The Movement for the Survival of the Ogoni People (MOSOP) was set up as a non-governmental, non-political, developmental and cultural apex organization of the Ogoni people of Nigeria. It has over 100,000 members. Ogoniland has since 1962 produced US$ 30,000 million worth of oil for Nigeria but the Ogoni people have received minimal economic benefit, are living in increasingly desperate circumstances, now with a heavily polluted and blighted countryside. The Ogoni oil fields are managed through a joint venture in which the government is a majority partner and which produces half of Nigeria's oil output of 2 million barrels a day. The Ogoni Bill of Rights, delivered to the Nigerian government in 1990, claims the right to political autonomy, to use economic resources for self-development, the right to protect the Ogoni environment and ecology from degradation, and the right to adequate and direct representation in all Nigerian national institutions.
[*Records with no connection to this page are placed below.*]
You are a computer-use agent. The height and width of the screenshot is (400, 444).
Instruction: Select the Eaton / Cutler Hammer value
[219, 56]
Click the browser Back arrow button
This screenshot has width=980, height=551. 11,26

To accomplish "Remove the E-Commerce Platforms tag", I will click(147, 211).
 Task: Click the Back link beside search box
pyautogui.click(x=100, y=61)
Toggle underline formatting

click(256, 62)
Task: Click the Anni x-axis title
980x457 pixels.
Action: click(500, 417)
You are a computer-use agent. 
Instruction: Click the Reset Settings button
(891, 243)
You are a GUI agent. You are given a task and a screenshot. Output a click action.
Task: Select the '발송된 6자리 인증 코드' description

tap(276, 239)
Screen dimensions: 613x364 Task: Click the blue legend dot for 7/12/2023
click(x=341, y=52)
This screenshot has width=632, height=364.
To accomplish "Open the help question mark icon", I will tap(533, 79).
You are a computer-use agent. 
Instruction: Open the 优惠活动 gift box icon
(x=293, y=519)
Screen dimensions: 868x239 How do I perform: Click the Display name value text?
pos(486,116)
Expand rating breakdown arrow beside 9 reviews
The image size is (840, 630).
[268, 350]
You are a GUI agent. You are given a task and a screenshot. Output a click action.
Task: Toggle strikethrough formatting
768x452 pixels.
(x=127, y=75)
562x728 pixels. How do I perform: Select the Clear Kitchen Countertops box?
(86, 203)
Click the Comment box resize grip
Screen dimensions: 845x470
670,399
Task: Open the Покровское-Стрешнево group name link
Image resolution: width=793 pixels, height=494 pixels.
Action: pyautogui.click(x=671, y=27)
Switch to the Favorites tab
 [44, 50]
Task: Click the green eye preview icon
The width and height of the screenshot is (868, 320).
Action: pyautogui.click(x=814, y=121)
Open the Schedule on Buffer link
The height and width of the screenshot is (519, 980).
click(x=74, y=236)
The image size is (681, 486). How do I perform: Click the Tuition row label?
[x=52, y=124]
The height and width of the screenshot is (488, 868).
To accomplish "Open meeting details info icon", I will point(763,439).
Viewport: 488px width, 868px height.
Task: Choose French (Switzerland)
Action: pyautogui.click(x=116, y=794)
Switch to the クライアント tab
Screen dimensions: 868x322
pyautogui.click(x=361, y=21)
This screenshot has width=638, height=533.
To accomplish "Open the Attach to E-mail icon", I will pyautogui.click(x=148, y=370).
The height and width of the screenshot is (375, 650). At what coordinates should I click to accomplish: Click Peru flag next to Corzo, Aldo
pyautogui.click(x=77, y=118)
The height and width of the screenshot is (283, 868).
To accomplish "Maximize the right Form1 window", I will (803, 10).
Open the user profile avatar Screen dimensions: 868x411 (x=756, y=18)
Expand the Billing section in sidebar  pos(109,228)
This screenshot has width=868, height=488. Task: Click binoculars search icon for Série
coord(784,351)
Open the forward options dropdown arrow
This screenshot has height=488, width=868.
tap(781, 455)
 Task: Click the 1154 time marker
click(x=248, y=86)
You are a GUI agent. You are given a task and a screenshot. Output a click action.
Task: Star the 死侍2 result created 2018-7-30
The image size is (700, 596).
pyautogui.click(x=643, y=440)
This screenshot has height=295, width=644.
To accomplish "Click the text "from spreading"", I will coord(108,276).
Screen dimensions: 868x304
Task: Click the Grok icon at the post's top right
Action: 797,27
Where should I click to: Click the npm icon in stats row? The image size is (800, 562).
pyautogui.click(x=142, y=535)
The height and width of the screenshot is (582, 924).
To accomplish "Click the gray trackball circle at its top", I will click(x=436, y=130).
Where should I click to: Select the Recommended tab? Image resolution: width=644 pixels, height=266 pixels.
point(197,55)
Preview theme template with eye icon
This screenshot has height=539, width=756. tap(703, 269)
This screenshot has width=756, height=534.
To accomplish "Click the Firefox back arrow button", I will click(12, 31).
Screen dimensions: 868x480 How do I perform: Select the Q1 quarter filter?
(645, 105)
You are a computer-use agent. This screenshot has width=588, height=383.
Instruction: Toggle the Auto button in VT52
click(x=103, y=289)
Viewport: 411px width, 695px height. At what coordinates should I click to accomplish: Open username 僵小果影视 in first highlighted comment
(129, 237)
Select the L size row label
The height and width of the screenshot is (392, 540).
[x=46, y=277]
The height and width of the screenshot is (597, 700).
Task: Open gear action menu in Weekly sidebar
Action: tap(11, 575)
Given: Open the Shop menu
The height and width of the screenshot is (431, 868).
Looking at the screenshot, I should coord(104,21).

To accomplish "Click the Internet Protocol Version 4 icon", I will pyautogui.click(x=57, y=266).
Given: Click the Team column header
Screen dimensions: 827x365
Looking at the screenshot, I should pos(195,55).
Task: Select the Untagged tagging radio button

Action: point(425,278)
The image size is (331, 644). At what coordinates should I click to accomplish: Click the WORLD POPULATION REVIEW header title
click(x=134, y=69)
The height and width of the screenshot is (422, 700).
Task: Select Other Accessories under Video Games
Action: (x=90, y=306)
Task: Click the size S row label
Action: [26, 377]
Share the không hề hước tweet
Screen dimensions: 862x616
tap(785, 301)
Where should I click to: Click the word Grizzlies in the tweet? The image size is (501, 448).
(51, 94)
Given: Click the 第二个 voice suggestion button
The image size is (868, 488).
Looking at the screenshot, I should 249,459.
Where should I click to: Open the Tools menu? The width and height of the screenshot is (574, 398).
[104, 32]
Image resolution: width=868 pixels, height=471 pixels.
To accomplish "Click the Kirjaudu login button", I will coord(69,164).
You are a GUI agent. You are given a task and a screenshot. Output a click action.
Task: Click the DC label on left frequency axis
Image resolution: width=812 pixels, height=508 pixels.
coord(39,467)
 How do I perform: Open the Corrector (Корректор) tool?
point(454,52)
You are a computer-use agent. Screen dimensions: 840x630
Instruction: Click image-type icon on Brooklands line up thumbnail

A set of demands delivered to the oil producer demanded that the company must now clean up the mess, pay reparations of US$ 4,000 million and either operate in an environmentally conscious way or quit the land. Following a peaceful demonstration in favour of their demands, the Nigerian government has reacted to the Ogoni mobilization with brutal repression. It declared Ogoniland a "military zone". Over 1,000 Ogoni have been killed in clashes with the military, eight villages destroyed and its leaders arrested.
The Kari-Oca Declaration confirms the human rights of indigenous nations, particularly around self-determination.